OpenAI announces enhanced text generation capabilities with the introduction of GPT-4 and GPT-3.5-turbo’s function calling feature. The models can now generate code to execute programming functions and offer a larger context window for improved performance. While the expanded GPT-3.5-turbo comes at a higher price, OpenAI reduces prices for the original version and popular text embedding models. The company focuses on incremental updates rather than developing new models from scratch, indicating further work before the successor to GPT-4 is trained.
In the face of growing competition in the generative AI field, OpenAI is making significant improvements to its text-generating models while simultaneously lowering prices.
Today, OpenAI unveiled upgraded versions of GPT-3.5-turbo and GPT-4, the latter being their latest text-generating AI. GPT-4 introduces a remarkable capability called function call, which enables developers to describe programming functions to the models. In turn, the models can generate code to execute those functions. This feature proves useful for creating chatbots that rely on external tools to answer questions, converting natural language into database queries, and extracting structured data from text. OpenAI explains that these models have been fine-tuned to detect when a function needs to be called and respond with JSON that adheres to the function signature. Consequently, developers can rely on function calling to obtain structured data more reliably from the models.
In addition to function calls, OpenAI is introducing an enhanced version of GPT-3.5-turbo with a significantly expanded context window.
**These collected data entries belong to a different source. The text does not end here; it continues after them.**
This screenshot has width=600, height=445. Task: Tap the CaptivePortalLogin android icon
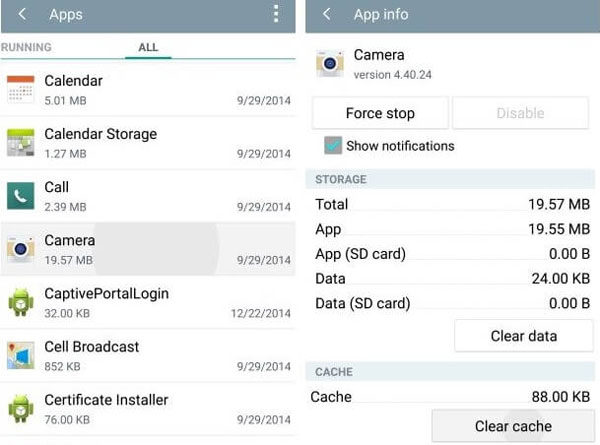coord(21,302)
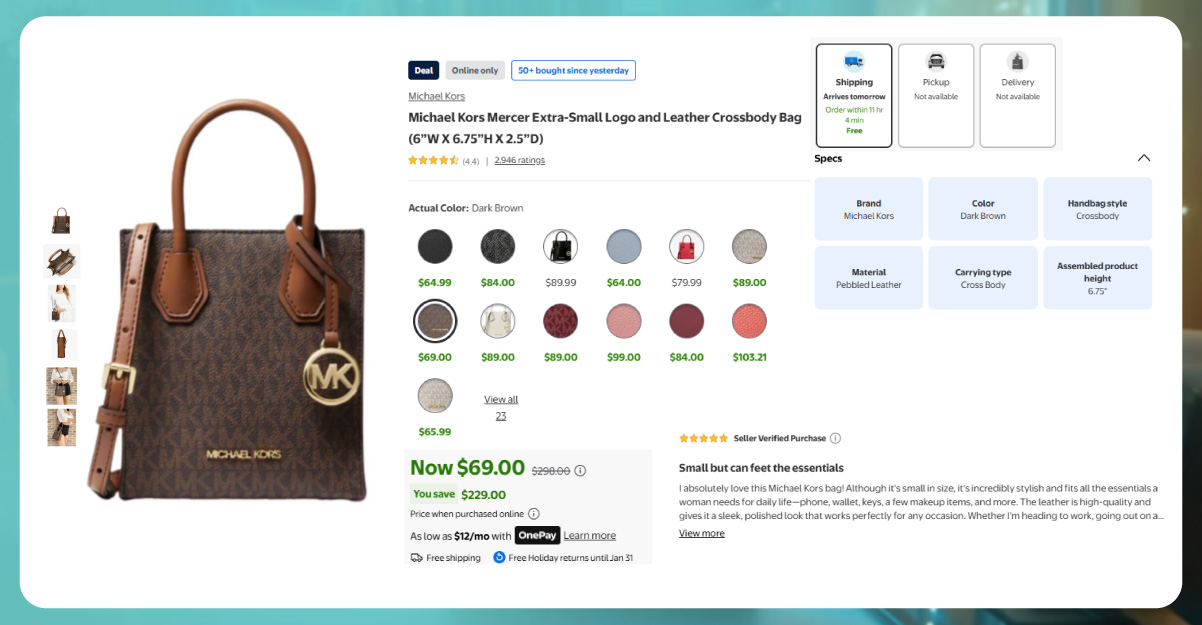This screenshot has height=625, width=1202.
Task: Pick the coral swatch priced $103.21
Action: coord(749,321)
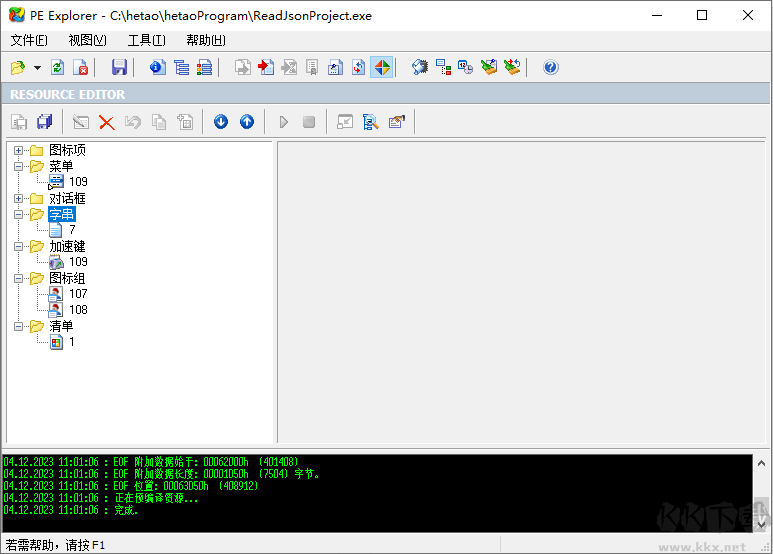Image resolution: width=773 pixels, height=554 pixels.
Task: Expand the 对话框 tree folder
Action: (x=19, y=198)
The context window refers to the amount of text the model considers before generating additional text. Models with limited context windows often forget recent conversations, causing them to veer off-topic, sometimes in problematic ways. The new GPT-3.5-turbo offers a four-fold increase in context length, allowing it to process up to 16,000 tokens. However, this version comes at twice the price, with rates set at $0.003 per 1,000 input tokens and $0.004 per 1,000 output tokens. Although it falls short of AI startup Anthropic’s flagship model, which can handle hundreds of pages, OpenAI’s model can process around 20 pages of text in a single run. Notably, OpenAI is currently testing a limited release of GPT-4 with a 32,000-token context window.
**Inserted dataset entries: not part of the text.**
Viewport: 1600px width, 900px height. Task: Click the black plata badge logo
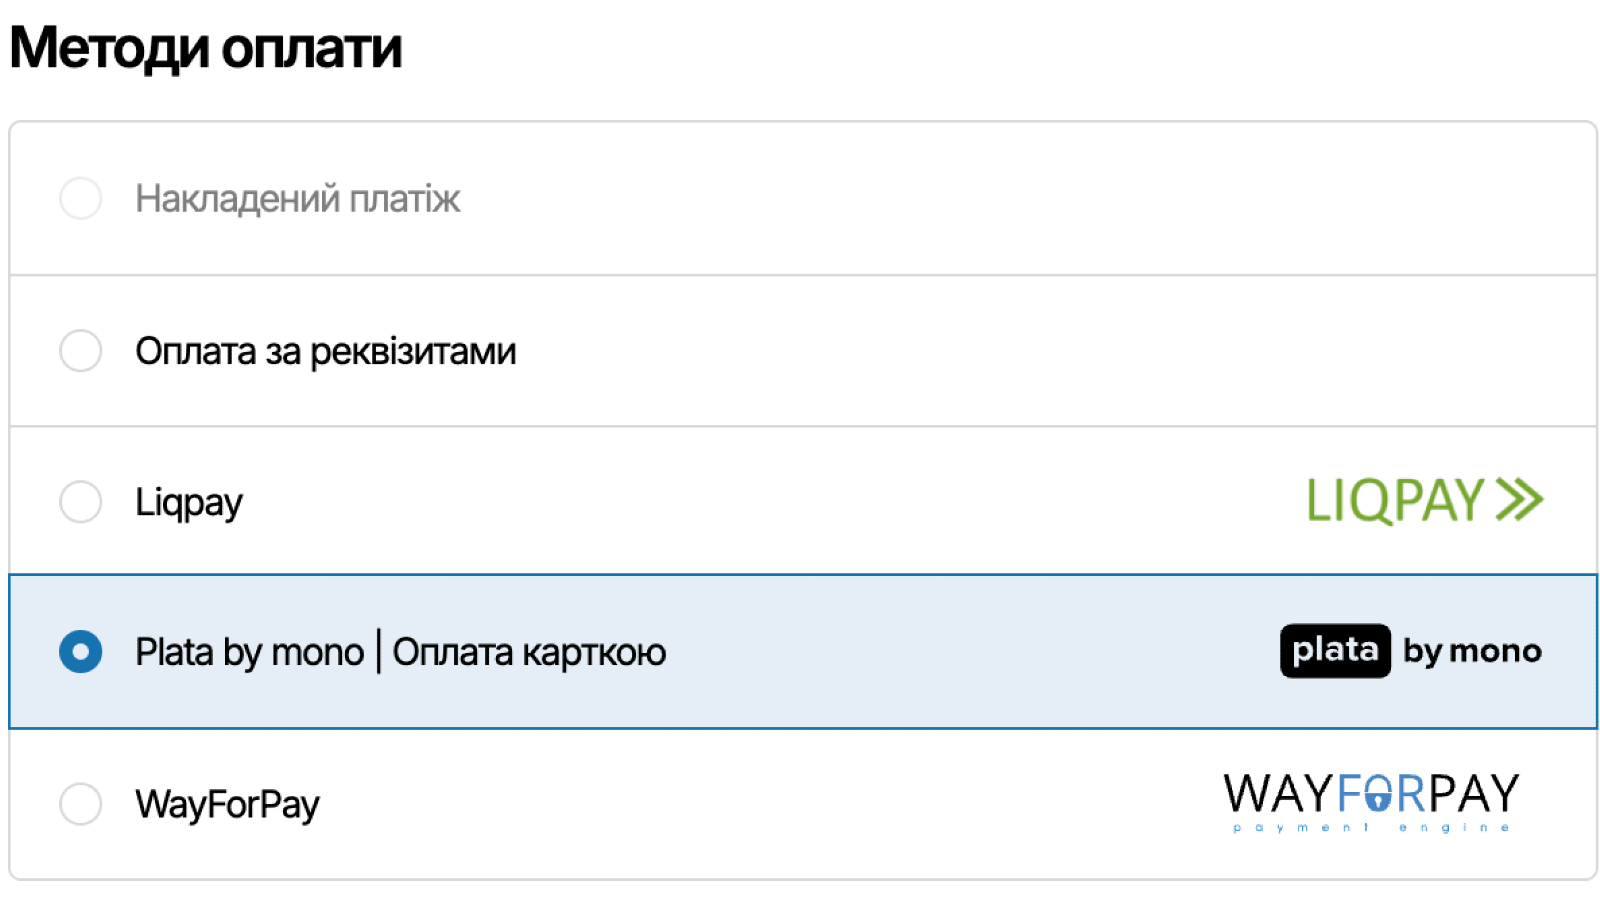(x=1335, y=651)
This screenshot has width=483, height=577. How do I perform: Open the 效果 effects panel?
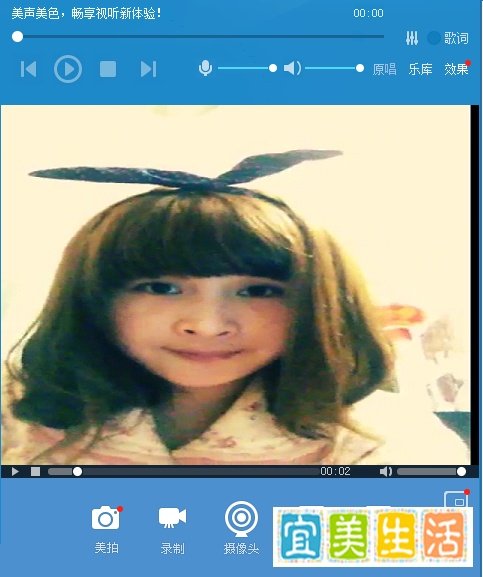(456, 69)
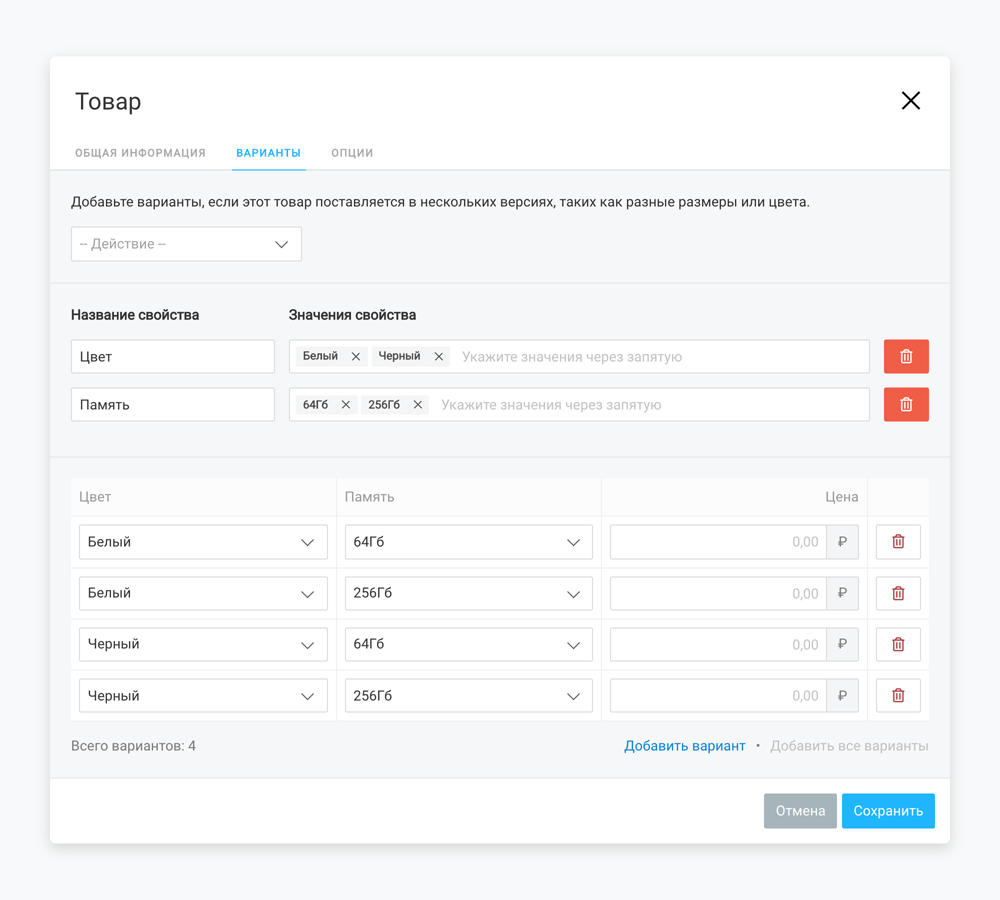Click the Сохранить button

pos(888,811)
On the pricing front, OpenAI is reducing the costs of GPT-3.5-turbo, the original version without the expanded context window, by 25%. Developers can now utilize this model at $0.0015 per 1,000 input tokens and $0.002 per 1,000 output tokens, allowing approximately 700 pages per dollar.
Furthermore, OpenAI is lowering the pricing for text-embedding-ada-002, one of its popular text-embedding models. Text embeddings gauge the relatedness of text strings and are commonly employed in search and recommendation systems. The cost of text-embedding-ada-002 has been reduced by 75%, now priced at $0.0001 per 1,000 tokens. OpenAI attributes this reduction to increased efficiency in their systems, an area of focus that aligns with the company’s substantial investment in research and infrastructure.
Following the release of GPT-4 in early March, OpenAI has indicated that it will focus on incremental updates to existing models rather than developing entirely new models from scratch. CEO Sam Altman reaffirmed this approach during a recent conference hosted by the Economic Times, emphasizing that OpenAI has yet to commence training the successor to GPT-4. The company has considerable work ahead before undertaking such a project.